→ WHAT IS BEING ASKED
Copy the full listing exactly, word for word.

→ GIVEN DATA
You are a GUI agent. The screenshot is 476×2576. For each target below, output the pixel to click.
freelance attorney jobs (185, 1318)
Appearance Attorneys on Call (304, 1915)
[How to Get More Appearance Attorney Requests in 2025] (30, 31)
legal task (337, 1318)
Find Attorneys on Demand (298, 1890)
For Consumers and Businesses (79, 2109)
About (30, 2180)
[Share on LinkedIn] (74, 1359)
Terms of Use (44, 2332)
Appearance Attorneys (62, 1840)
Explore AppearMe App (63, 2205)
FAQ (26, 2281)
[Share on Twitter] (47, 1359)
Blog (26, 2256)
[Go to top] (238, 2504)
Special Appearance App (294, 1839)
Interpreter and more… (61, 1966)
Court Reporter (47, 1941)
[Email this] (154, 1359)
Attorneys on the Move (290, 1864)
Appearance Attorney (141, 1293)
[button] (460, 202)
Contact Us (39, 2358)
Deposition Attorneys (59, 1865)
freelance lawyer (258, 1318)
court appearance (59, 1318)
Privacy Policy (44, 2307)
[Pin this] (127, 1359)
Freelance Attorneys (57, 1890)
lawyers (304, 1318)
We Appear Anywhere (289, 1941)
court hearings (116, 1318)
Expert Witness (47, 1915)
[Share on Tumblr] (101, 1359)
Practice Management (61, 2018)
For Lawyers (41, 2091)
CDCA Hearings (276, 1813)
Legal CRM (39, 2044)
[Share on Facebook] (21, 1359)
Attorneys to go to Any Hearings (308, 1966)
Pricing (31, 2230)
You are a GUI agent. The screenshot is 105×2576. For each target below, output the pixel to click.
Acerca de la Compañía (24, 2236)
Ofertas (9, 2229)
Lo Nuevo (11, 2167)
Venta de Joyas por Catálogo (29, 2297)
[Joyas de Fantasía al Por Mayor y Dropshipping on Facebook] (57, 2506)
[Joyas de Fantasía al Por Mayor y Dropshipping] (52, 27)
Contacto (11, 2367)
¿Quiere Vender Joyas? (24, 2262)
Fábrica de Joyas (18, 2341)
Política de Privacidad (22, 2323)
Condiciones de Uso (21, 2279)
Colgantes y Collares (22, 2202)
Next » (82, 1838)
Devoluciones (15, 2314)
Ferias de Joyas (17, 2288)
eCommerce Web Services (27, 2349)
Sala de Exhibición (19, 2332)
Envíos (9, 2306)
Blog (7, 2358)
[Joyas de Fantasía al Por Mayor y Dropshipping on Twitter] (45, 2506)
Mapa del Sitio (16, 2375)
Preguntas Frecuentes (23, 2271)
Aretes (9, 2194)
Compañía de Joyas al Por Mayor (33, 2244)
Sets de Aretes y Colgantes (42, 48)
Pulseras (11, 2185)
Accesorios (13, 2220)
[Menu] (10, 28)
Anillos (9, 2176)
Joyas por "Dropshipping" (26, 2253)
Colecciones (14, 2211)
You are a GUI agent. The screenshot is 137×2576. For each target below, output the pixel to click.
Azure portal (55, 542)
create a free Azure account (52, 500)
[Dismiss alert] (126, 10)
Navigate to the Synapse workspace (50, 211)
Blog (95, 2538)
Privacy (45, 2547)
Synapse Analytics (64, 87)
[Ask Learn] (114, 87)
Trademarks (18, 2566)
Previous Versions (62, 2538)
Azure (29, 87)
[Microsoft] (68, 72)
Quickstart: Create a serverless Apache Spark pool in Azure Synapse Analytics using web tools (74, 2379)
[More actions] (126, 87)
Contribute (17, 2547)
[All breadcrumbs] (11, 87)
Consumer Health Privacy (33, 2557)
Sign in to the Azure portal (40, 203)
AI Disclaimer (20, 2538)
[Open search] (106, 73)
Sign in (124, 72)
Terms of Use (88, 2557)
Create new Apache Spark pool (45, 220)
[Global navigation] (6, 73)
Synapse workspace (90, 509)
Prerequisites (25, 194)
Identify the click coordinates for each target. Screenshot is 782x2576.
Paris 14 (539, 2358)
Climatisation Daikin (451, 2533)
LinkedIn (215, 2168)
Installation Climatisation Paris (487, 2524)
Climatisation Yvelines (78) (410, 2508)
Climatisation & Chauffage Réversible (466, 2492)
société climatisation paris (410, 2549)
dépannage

→ RESULT OF THE TASK
You are a GUI agent. The screenshot is 476×2576. For each target below, output the pixel to click.
freelance attorney jobs (185, 1318)
Appearance Attorneys on Call (304, 1915)
[How to Get More Appearance Attorney Requests in 2025] (30, 31)
legal task (337, 1318)
Find Attorneys on Demand (298, 1890)
For Consumers and Businesses (79, 2109)
About (30, 2180)
[Share on LinkedIn] (74, 1359)
Terms of Use (44, 2332)
Appearance Attorneys (62, 1840)
Explore AppearMe App (63, 2205)
FAQ (26, 2281)
[Share on Twitter] (47, 1359)
Blog (26, 2256)
[Go to top] (238, 2504)
Special Appearance App (294, 1839)
Interpreter and more… (61, 1966)
Court Reporter (47, 1941)
[Email this] (154, 1359)
Attorneys on the Move (290, 1864)
Appearance Attorney (141, 1293)
[button] (460, 202)
Contact Us (39, 2358)
Deposition Attorneys (59, 1865)
freelance lawyer (258, 1318)
court appearance (59, 1318)
Privacy Policy (44, 2307)
[Pin this] (127, 1359)
Freelance Attorneys (57, 1890)
lawyers (304, 1318)
We Appear Anywhere (289, 1941)
court hearings (116, 1318)
Expert Witness (47, 1915)
[Share on Tumblr] (101, 1359)
Practice Management (61, 2018)
For Lawyers (41, 2091)
CDCA Hearings (276, 1813)
Legal CRM (39, 2044)
[Share on Facebook] (21, 1359)
Attorneys to go to Any Hearings (308, 1966)
Pricing (31, 2230)
You are a GUI agent. The screenshot is 105×2576. For each target below, output the pixel to click.
Acerca de la Compañía (24, 2236)
Ofertas (9, 2229)
Lo Nuevo (11, 2167)
Venta de Joyas por Catálogo (29, 2297)
[Joyas de Fantasía al Por Mayor y Dropshipping on Facebook] (57, 2506)
[Joyas de Fantasía al Por Mayor y Dropshipping] (52, 27)
Contacto (11, 2367)
¿Quiere Vender Joyas? (24, 2262)
Fábrica de Joyas (18, 2341)
Política de Privacidad (22, 2323)
Condiciones de Uso (21, 2279)
Colgantes y Collares (22, 2202)
Next » (82, 1838)
Devoluciones (15, 2314)
Ferias de Joyas (17, 2288)
eCommerce Web Services (27, 2349)
Sala de Exhibición (19, 2332)
Envíos (9, 2306)
Blog (7, 2358)
[Joyas de Fantasía al Por Mayor y Dropshipping on Twitter] (45, 2506)
Mapa del Sitio (16, 2375)
Preguntas Frecuentes (23, 2271)
Aretes (9, 2194)
Compañía de Joyas al Por Mayor (33, 2244)
Sets de Aretes y Colgantes (42, 48)
Pulseras (11, 2185)
Accesorios (13, 2220)
[Menu] (10, 28)
Anillos (9, 2176)
Joyas por "Dropshipping" (26, 2253)
Colecciones (14, 2211)
You are a GUI agent. The screenshot is 137×2576. For each target below, output the pixel to click.
Azure portal (55, 542)
create a free Azure account (52, 500)
[Dismiss alert] (126, 10)
Navigate to the Synapse workspace (50, 211)
Blog (95, 2538)
Privacy (45, 2547)
Synapse Analytics (64, 87)
[Ask Learn] (114, 87)
Trademarks (18, 2566)
Previous Versions (62, 2538)
Azure (29, 87)
[Microsoft] (68, 72)
Quickstart: Create a serverless Apache Spark pool in Azure Synapse Analytics using web tools (74, 2379)
[More actions] (126, 87)
Contribute (17, 2547)
[All breadcrumbs] (11, 87)
Consumer Health Privacy (33, 2557)
Sign in to the Azure portal (40, 203)
AI Disclaimer (20, 2538)
[Open search] (106, 73)
Sign in (124, 72)
Terms of Use (88, 2557)
Create new Apache Spark pool (45, 220)
[Global navigation] (6, 73)
Synapse workspace (90, 509)
Prerequisites (25, 194)
Identify the click coordinates for each target. Screenshot is 782x2576.
Paris 14 (539, 2358)
Climatisation Daikin (451, 2533)
LinkedIn (215, 2168)
Installation Climatisation Paris (487, 2524)
Climatisation Yvelines (78) (410, 2508)
Climatisation & Chauffage Réversible (466, 2492)
société climatisation paris (410, 2549)
dépannage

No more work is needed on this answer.